The Skyline nameplate has been inexorably linked with Nissan, and even enjoys a storied reputation based on its high-performance GT-R variants. Any car enthusiast who can tell a 5-speed from a CVT knows the name. However, that hasn’t stopped Ford from trademarking the “Skyline” name with the U.S. Patent and Trademark Office.
The filing, discovered by Ford Authority, is dated July 12 under the category of “Motor and land vehicles, namely, SUVs, trucks, and automobiles.” Either Ford intends to use it on an upcoming model (or trim level), is squatting on it in hopes of having plans for it down the road. Or maybe Ford is just trolling Nissan in an epic way.
The Skyline name actually predates Nissan. It was originally used by Japan’s Prince Motor Company for their mid-size sedan. In the early 1960s, engineers wedged a straight-six into the formerly four-cylinder family saloon and created a strong racing pedigree. Prince and Nissan merged in 1966, but the Skyline model continued and was developed into the legendary Skyline GT-R.
It is one of Nissan’s longest running nameplates in Japan and holds a lot of cultural cachet.
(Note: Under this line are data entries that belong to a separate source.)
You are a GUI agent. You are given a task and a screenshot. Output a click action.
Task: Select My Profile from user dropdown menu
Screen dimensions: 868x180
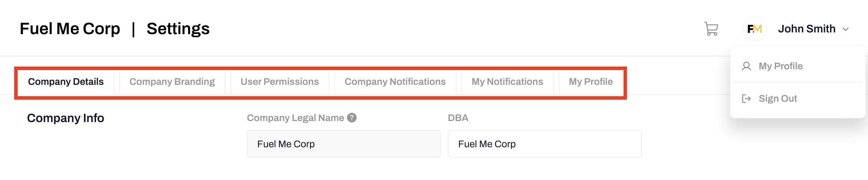point(780,66)
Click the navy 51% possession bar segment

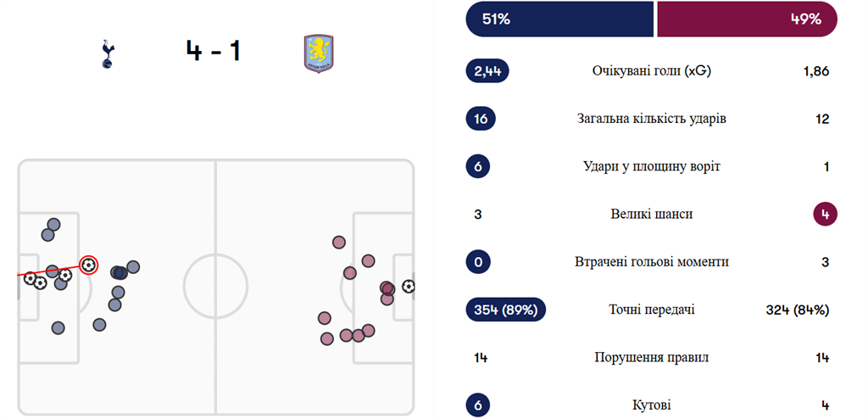click(559, 19)

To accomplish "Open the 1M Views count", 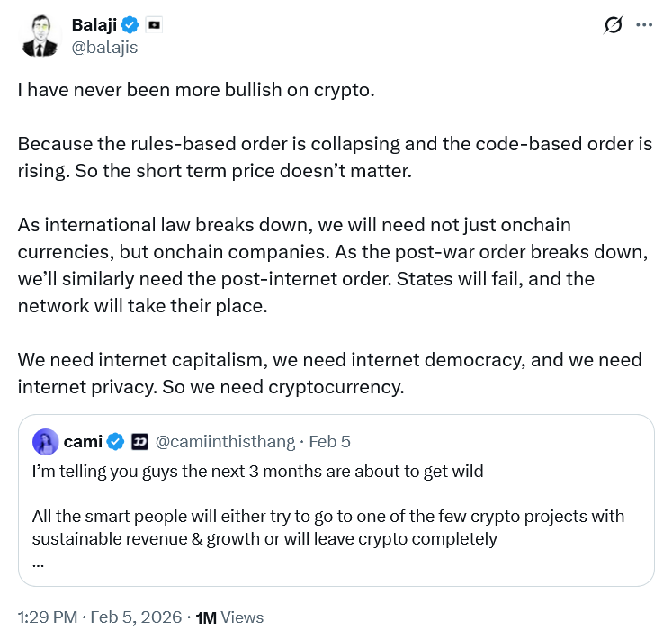I will [230, 617].
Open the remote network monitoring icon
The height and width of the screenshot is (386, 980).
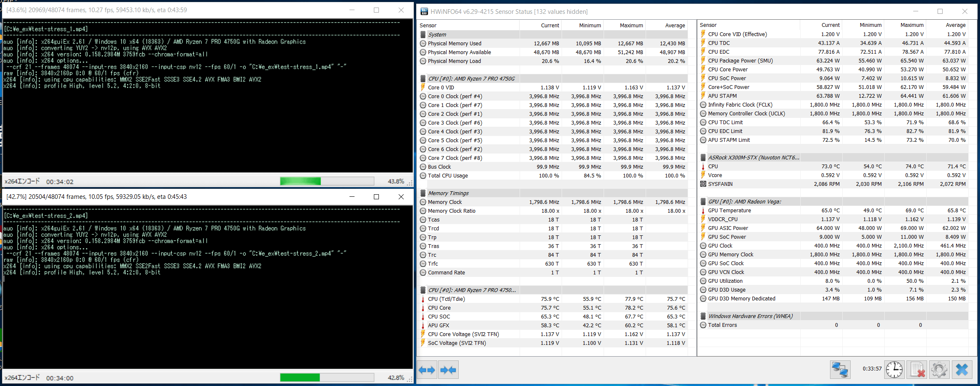(840, 370)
Earlier this year, a Japanese newspaper that Nissan was going to kill off the Skyline, a Nissan executive took the unusual step of issuing a strongly worded denial during the introduction of a different model altogether.
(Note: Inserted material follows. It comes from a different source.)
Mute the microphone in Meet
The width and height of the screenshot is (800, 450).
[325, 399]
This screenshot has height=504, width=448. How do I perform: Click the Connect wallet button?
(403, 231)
Ford, on the other hand, has never used the name, however it did use the name “Skyliner” on several models in the 1950s. It was used to denote various open-top models such as the Crestline Skyliner, Crown Victoria Skyliner, and Galaxie Skyliner — the last car to feature a factory retractable hardtop until the 1995 Mitsubishi 3000GT Spyder.
The current Nissan Skyline is sold as an Infiniti Q50 in the U.S., but it seems that Nissan will not be able to use the Skyline name here unless some lawyers get involved. If we were them, we’d be working overtime to trademark Silvia, Patrol, Bluebird and so on right about now.